Mass spectrometry is used to determine the mass-to-charge ratio of peptides, providing information about their molecular weights.

Drug Discovery

Identifying potential drug targets based on protein structure and function.

Molecular Modeling

Predicting how mutations in proteins affect their shape and function.

Proteomics

A large-scale study of protein expression and modifications.

Data Interoperability

Ensures that sequence data can be analyzed consistently across different tools and researchers.

FASTQ

A file format that stores sequence data along with quality scores, essential for assessing the accuracy of sequencing results.

SAM Format

A flexible format that stores alignment information generated by different programs, allowing for easy conversion and compactness.

BAM Format

A binary, compressed version of the SAM format, designed to efficiently store alignment data in a smaller file size.

Sequence Alignment

The process of aligning sequenced reads to a reference genome, identifying their respective positions and determining any discrepancies.

Mapping Quality

Information about the alignment quality, including how well the read matches the reference genome and any sequence gaps or mismatches.

Cigar String

A string of characters that represents deletions, insertions, and matches in the alignment, indicating how the read aligns to the reference.

Alignment Flags

Flags that provide information about the alignment status, such as whether the read is paired, its orientation, and any mismatches.

VCF Format

A format used to store variations in genetic sequences, such as SNPs and InDels, found when comparing sample genomes to a reference genome.

VCF Variant Entry

The position where the variant occurs in the genome, along with the reference and alternative bases.

Study Notes

DNA Sequencing Technologies

• Sanger Sequencing: An early sequencing method based on chain termination, useful for short reads.
• Next-Generation Sequencing (NGS): Modern high-throughput methods capable of sequencing millions of fragments simultaneously. This generates large amounts of data from entire genomes.

Genome Annotation

• Identifying genes, regulatory elements, and structural features in a genome.

Variant Calling

• Identifying mutations (SNPs, InDels) potentially linked to diseases.

Evolutionary Studies

• Comparing sequences across species to understand evolutionary relationships.

Data Formats

• FASTA: Primarily for nucleotide or protein sequences, containing only sequence information, without quality scores.
  • Starts with ">symbol", followed by a description (e.g. sequence name) on the first line.
  • Subsequent lines contain the actual sequence.
• FASTQ: Contains both sequence data and quality scores (vital for assessing accuracy).
• SAM: A TAB-delimited text format for storing alignment information generated by various alignment programs. It's flexible and compact.
• BAM: A compressed format of the SAM format, essential for storing alignment data and critical for genome mapping and variant discovery. It is more space-efficient.
• VCF: Stores genetic variants (e.g., SNPs, InDels) relative to a reference genome.

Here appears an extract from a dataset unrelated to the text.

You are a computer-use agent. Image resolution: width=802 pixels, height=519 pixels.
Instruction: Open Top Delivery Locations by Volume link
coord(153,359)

Protein Sequence Structure

• Primary Structure: The linear sequence of amino acids.
• Secondary Structure: Local folding patterns (e.g., alpha-helices, beta-sheets).
• Tertiary Structure: The overall 3D structure of a single polypeptide.
• Quaternary Structure: The arrangement of multiple protein subunits.

Protein Sequencing Techniques

• Mass Spectrometry (MS): Used to determine the mass-to-charge ratio of peptides.
• Edman Degradation: A chemical method for sequentially removing amino acids from the N-terminus of a peptide.

Applications of Protein Sequence Knowledge

• Drug Discovery: Identifying potential drug targets.
• Molecular Modeling: Predicting how mutations affect protein structure and function.
• Proteomics: Large-scale study of protein expression and modifications.